# Amount of water vaporized when cooled down naturally

Suppose we have $$m_i$$ kg of liquid water at $$100 °C$$. This water cools down to $$20 °C$$. We want to estimate roughly the amount of water that would have to evaporate, in adiabatic conditions with the surrounding, so as to reach $$20 °C$$.

From first principle we have:

$$\int_{ini}^{final} d(mh)=-\int_0^t \dot{m_{out}}h_{out}dt$$

Assuming $$X$$ is the amount of water that evaporated we can approximate roughly that:

$$m_fh_f-m_ih_i=-Xh_{out}$$

Where $$h_{out}$$ would be the average enthalpy of water between initial state and final state. More, $$m_f = m_i - X$$, thus $$(m_i - X)h_f - m_ih_i =-Xh_{out}$$

So, $$X=m_i \left(\frac{h_f-h_i}{h_f-h_{out}}\right)$$

Now, I don't know what I am doing wrong, but as $$h_{out}$$ is an average value, then $$X$$ must be greater than $$m_i$$ which is not possible. Anyone can tell me what I am doing wrong?
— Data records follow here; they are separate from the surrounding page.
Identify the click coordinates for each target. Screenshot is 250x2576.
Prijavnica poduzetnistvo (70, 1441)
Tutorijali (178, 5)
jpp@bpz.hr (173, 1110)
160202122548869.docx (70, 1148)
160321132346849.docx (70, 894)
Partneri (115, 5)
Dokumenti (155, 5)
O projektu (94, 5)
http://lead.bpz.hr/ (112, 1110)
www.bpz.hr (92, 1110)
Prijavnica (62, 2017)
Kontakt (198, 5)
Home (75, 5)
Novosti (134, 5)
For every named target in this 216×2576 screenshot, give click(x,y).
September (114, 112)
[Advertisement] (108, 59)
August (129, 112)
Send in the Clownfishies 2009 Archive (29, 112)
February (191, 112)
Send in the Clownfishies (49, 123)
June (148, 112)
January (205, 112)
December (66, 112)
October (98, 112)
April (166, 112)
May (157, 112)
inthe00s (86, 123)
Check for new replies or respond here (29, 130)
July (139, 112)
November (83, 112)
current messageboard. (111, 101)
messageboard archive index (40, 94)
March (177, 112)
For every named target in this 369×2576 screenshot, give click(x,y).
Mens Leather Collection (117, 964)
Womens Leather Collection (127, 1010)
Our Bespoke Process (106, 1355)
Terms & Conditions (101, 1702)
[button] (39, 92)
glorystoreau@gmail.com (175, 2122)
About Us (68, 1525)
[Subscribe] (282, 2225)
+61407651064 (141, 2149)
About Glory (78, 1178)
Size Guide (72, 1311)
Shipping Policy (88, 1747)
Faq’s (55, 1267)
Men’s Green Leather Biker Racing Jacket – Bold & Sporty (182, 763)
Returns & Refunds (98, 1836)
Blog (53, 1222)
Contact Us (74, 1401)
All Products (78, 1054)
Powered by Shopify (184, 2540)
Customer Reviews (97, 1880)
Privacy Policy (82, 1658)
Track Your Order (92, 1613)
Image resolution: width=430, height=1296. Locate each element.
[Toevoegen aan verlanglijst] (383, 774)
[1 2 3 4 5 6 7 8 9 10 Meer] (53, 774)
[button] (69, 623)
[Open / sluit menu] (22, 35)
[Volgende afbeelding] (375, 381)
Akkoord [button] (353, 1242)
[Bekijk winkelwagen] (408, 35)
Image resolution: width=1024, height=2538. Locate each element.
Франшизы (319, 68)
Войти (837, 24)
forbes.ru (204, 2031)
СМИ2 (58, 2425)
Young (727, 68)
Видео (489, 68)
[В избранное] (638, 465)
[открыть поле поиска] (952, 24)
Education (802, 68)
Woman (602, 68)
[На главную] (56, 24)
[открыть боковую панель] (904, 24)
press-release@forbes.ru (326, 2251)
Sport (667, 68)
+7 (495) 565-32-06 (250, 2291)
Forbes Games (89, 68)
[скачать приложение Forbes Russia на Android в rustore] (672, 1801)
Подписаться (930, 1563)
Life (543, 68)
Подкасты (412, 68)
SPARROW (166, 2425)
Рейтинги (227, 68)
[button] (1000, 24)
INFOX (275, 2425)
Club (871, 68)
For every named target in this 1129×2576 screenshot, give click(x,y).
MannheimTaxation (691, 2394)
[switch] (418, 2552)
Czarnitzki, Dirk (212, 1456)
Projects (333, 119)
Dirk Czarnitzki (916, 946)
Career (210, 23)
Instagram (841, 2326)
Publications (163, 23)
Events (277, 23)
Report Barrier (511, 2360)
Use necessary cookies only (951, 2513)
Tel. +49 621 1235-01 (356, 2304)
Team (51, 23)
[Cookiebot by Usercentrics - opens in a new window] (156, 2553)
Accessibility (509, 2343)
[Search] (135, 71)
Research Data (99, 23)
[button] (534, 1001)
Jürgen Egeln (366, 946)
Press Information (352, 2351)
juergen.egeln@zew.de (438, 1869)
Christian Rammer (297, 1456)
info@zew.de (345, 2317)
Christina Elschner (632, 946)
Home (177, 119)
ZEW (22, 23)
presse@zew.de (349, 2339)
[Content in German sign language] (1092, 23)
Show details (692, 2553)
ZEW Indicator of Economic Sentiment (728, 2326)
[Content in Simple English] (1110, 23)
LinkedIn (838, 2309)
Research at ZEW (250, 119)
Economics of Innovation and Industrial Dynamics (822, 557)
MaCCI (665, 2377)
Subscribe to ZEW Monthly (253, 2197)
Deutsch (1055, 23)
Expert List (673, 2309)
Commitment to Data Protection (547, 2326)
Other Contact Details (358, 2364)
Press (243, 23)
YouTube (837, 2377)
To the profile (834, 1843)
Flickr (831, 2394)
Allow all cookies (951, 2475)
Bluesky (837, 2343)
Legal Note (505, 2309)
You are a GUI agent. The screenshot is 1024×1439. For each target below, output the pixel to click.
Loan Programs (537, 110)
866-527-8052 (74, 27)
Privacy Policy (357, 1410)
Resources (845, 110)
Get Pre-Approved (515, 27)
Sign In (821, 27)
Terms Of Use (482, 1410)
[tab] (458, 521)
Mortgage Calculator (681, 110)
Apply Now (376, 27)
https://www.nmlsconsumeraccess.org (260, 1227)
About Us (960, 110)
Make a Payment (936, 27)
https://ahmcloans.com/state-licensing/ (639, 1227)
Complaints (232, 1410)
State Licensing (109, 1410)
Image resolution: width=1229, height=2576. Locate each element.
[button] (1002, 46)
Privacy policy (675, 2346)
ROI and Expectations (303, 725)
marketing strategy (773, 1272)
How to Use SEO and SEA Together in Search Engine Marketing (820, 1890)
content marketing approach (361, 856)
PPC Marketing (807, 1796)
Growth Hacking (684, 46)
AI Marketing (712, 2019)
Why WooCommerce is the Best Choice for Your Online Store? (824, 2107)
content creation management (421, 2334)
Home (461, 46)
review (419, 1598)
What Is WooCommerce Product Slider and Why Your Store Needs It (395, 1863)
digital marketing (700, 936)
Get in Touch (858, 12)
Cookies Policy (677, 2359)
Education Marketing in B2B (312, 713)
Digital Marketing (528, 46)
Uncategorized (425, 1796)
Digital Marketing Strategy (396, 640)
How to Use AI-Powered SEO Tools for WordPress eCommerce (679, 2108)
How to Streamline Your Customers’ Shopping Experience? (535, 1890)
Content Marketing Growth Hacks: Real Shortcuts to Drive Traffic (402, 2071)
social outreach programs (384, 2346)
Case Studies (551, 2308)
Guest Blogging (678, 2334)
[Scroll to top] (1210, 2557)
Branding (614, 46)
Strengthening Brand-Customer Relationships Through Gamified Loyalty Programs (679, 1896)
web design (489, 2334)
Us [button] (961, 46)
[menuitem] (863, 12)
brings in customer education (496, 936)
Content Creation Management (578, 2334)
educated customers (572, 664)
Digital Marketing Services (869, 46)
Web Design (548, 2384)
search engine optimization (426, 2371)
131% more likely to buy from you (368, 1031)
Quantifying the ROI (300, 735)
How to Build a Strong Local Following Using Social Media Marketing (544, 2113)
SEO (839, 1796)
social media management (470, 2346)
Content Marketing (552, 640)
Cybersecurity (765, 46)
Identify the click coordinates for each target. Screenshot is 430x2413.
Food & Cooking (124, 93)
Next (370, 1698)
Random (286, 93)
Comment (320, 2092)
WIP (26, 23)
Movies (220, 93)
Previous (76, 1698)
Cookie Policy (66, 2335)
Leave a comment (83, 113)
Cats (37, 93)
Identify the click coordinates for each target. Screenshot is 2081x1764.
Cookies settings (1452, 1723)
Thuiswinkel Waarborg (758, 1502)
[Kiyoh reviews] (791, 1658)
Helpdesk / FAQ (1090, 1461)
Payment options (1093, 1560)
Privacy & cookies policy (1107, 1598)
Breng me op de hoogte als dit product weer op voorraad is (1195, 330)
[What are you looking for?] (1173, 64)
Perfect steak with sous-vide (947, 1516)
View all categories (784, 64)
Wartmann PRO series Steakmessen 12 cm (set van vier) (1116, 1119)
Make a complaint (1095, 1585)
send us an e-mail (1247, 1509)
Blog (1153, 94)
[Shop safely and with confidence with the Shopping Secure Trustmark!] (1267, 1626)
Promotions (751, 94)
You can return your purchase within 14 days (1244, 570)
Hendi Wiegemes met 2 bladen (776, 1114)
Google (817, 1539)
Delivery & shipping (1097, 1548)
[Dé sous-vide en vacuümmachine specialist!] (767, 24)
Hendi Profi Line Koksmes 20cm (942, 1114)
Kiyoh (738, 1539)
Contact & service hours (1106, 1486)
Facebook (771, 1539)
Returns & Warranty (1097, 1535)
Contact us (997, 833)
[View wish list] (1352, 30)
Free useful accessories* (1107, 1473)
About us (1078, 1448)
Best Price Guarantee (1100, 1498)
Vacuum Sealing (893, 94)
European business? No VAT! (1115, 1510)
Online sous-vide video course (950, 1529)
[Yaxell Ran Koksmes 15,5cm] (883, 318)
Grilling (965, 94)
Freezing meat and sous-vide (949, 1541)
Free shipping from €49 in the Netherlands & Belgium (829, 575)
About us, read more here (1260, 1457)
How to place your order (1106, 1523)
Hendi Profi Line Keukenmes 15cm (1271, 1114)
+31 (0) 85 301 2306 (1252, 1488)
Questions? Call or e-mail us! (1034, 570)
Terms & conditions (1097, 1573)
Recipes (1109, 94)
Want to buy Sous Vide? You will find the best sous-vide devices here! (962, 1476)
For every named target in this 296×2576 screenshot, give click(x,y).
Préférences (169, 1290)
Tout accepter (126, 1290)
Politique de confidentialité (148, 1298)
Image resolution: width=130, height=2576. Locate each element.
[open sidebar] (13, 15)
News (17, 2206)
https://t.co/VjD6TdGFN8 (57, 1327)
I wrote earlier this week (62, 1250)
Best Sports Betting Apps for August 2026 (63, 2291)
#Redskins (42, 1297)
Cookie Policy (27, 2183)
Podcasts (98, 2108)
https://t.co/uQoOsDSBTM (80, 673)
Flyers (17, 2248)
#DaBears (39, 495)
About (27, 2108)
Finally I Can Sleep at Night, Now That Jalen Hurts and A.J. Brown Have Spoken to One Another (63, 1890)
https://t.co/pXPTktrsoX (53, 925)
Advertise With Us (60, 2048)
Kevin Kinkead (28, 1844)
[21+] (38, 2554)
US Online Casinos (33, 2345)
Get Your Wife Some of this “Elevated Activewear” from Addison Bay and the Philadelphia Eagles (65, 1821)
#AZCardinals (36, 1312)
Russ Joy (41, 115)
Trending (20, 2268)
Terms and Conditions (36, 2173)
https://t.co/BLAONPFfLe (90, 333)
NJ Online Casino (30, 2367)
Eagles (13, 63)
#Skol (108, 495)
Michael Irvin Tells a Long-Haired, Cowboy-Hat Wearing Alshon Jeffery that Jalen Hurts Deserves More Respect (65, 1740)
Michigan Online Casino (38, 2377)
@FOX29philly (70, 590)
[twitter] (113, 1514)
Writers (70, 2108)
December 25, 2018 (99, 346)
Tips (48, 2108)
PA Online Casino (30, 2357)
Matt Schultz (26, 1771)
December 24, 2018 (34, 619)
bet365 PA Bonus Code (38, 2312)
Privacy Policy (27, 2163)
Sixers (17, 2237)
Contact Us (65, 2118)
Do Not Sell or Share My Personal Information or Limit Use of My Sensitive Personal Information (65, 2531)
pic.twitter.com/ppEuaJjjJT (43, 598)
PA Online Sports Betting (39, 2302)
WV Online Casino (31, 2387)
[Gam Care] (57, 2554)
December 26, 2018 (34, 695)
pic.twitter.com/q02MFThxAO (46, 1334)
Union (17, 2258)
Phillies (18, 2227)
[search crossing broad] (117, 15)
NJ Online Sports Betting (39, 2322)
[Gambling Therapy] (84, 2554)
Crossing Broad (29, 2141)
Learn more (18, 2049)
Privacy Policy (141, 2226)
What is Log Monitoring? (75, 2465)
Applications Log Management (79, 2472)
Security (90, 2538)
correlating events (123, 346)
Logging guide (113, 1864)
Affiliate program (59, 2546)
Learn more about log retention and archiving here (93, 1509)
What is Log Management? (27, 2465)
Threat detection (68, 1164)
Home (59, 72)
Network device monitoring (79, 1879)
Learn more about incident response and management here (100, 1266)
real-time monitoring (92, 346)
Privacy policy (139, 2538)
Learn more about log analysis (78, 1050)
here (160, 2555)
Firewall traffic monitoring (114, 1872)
• Could you please define your variables and describe how you're obtaining your equations. (For example, are you performing an energy balance?) You have sensible heat transfer going from 100°C to 20°C, but I'm not seeing where you incorporate the heat capacity/specific heat, which is the coefficient that links energy to a temperature change. Jun 28 at 23:03
• @Chemomechanics $d(mU)/dt = In - Out + Q + W$, nothing goes in, no heat transfer then $Q = 0$, no work done so $W = 0$ and because we have a liquid we can approximate $U$ as $H$. $X$ and $m$ are in $kg$. i stands for initial and f for final. Jun 28 at 23:17
• There are 3 forms of heat transfer, and those 3 forms all occur at the same time. Can you define the problem to the point where responders know what to do with each form of heat transfer? Jun 29 at 2:09

The simplest version of this problem is to assume that you have a rigid insulated container, initially with 1 kg liquid water at 100 C in the lower portion of the container and vacuum in the head space. The volume of the container is such that, in the final equilibrium state, the liquid water at 20 C plus the water vapor at 20 C exactly fills the container. Application of the 1st law of thermodynamics to this system gives: $$\Delta U=(1-X)u_L(20)+Xu_V(20)-u_L(100)=0$$where X is the final mass of vapor in the container (kg), and $$u_L(T)$$ and $$u_V(T)$$ are the internal energies of liquid water and water vapor, respectively, at temperature T (C). From the steam tables, $$u_L(100)=418.9\ kJ/kg$$, $$u_L(20)=83.94\ kJ/kg$$, and $$u_V(20)=2403\ kJ/kg$$. Solving for X yields X = 0.144 kg. So 14.4 % of the water evaporates.
You mention evaporation, but your equations don't represent this; that is, they don't contain the latent heat of vaporization. (In the case of evaporation, the outgoing specific enthalpy $$h_\text{out}$$ wouldn't be the average for the liquid water; the enthalpy of a gas is much higher than that of the corresponding liquid.)
Instead, your equations describe what happens if you simply move some amount of liquid water out of the system. This doesn't affect the system temperature, so the specific enthalpy $$h$$ of the water remains unchanged; $$h_\text{f}=h_\text{i}=h_\text{out}$$.
The final equation $$X=m_\text{i} \left(\frac{h_\text{f}-h_\text{i}}{h_\text{f}-h_\text{out}}\right)$$ thus contains the indeterminate $$\frac{h_\text{f}-h_\text{i}}{h_\text{f}-h_\text{out}}=\frac{0}{0}$$, and $$X$$ can take any value (while being constrained in practice to $$0\le X\le m_\text{i}$$).